## THE TASK
Please recast the entries between the lines holding "Given: Clear the tcp.port display filter" and "Looking at the", inclusive, as a two-column CSV headed instruction and response, with one row per entry and each field in quotation marks with its line breaks turned into spaces. Leave the pictures out.

## ENTRIES PROVIDED

--

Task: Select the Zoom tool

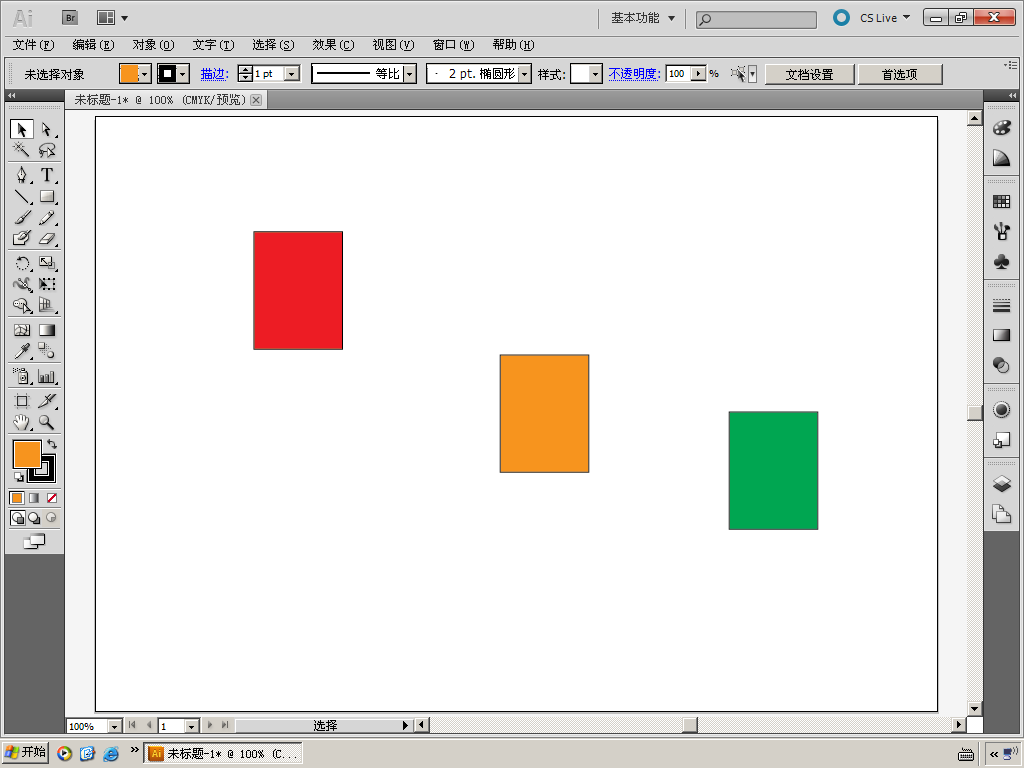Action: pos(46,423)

--

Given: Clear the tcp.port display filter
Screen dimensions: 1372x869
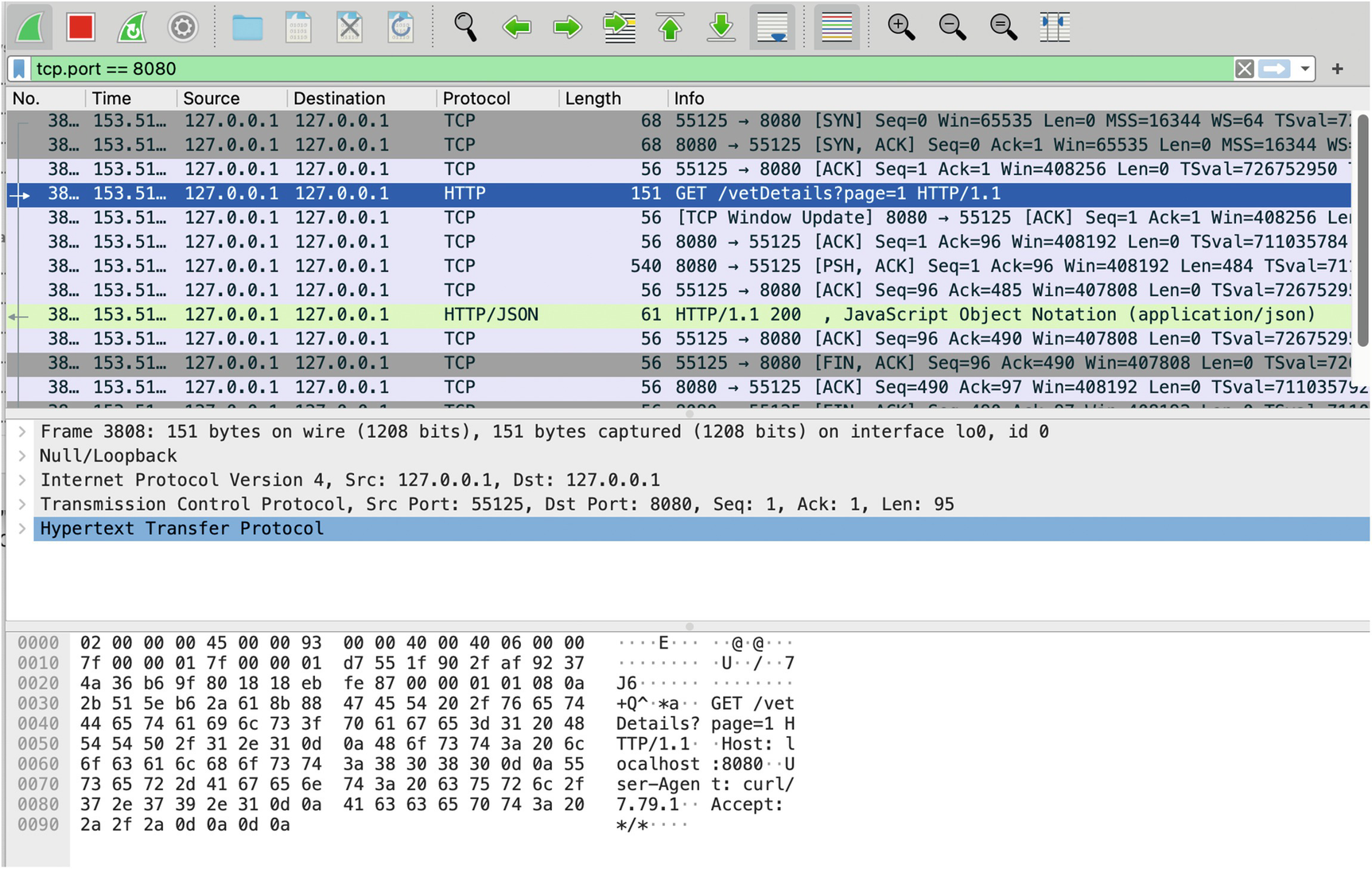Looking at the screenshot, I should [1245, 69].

--

## PROBLEM SOLUTION
instruction,response
"Given: Clear the tcp.port display filter Screen dimensions: 1372x869","Looking at the screenshot, I should [1245, 69]."